TASK GOAL:
List every person named in the column on the New York State budget below.

SELECTED PASSAGE:
Segment Open
As you are reading this column the New York State legislature will have passed a budget that contains over $10 billion in spending cuts. The budget largely reflects proposals from recently elected New York Governor Andrew Cuomo and it appears that the New York budget scenario is being played out in state capitals across the country.
A few facts – Governor Cuomo is the son of the historically liberal former New York Governor Mario Cuomo and worked for the historically progressive former President Bill Clinton as Secretary of Housing and Urban Development. He was elected as the progressive alternative and antidote to the toxic right wing of the right wing gubernatorial candidate Tom Golisano.
The public in New York and throughout the country has understood that local, state and federal budgets are in need of reformation and restructuring. The damage wrought by the great economic collapse of 2008 cannot be overstated.
Years of treating taxation as punishment instead of part of the price that all people (and corporations) pay for living in a civil society has created unsustainable imbalances that have to be rectified.
Segment Closed
RECORDS SHOWN:
Segment Open
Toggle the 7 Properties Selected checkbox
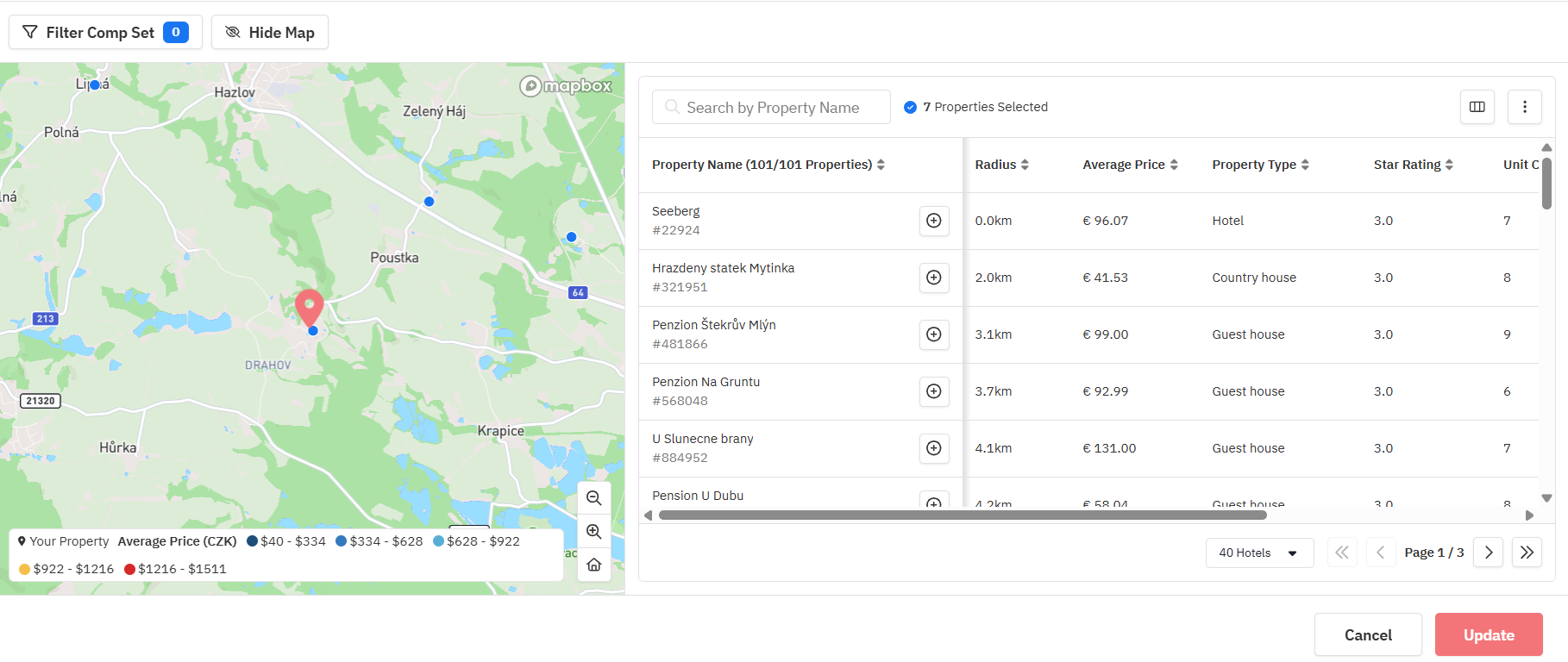(x=910, y=107)
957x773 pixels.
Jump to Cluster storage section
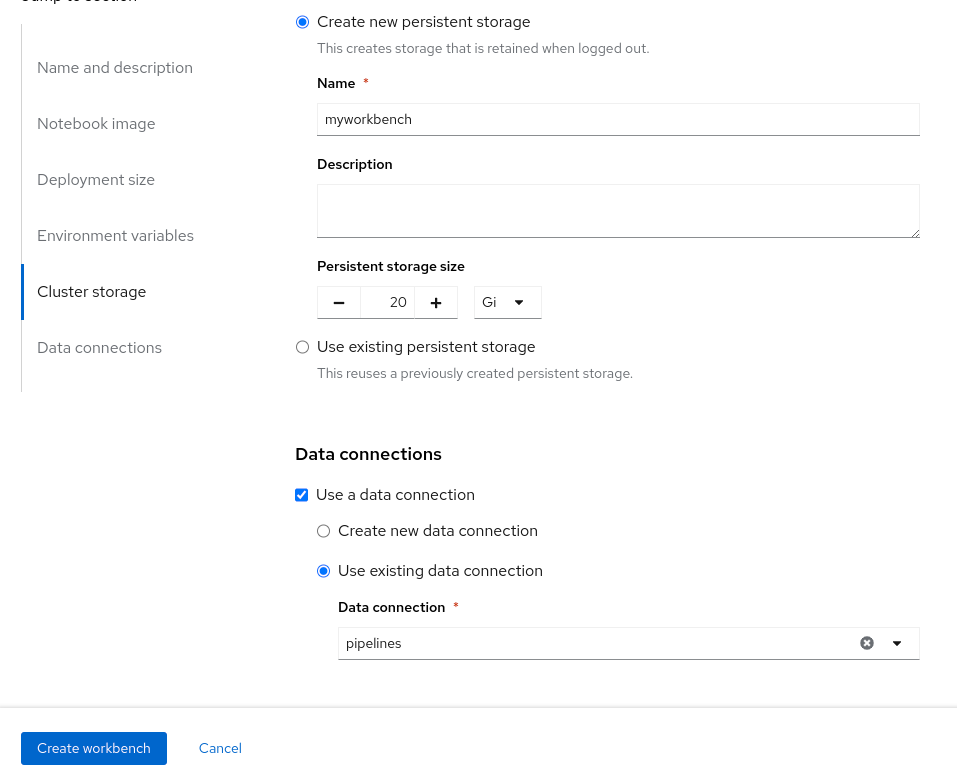(92, 292)
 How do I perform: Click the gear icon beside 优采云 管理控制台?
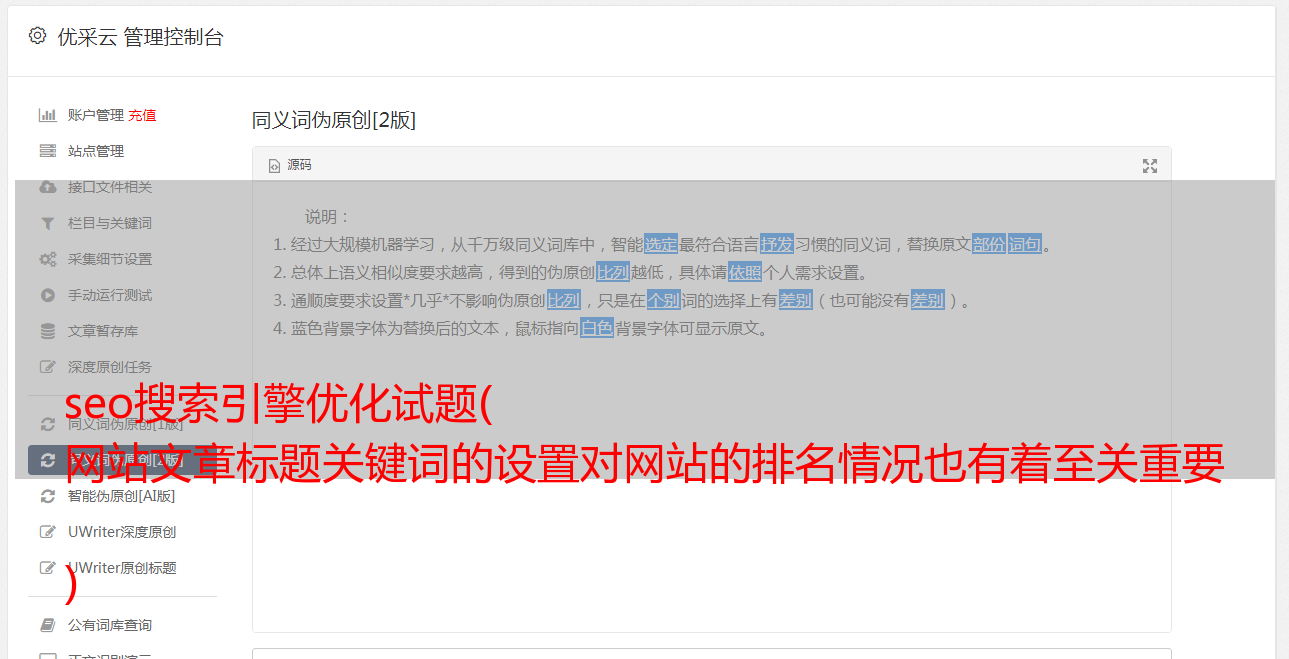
Segment Closed
RESPONSE AREA:
Andrew Cuomo, Mario Cuomo, Bill Clinton, Tom Golisano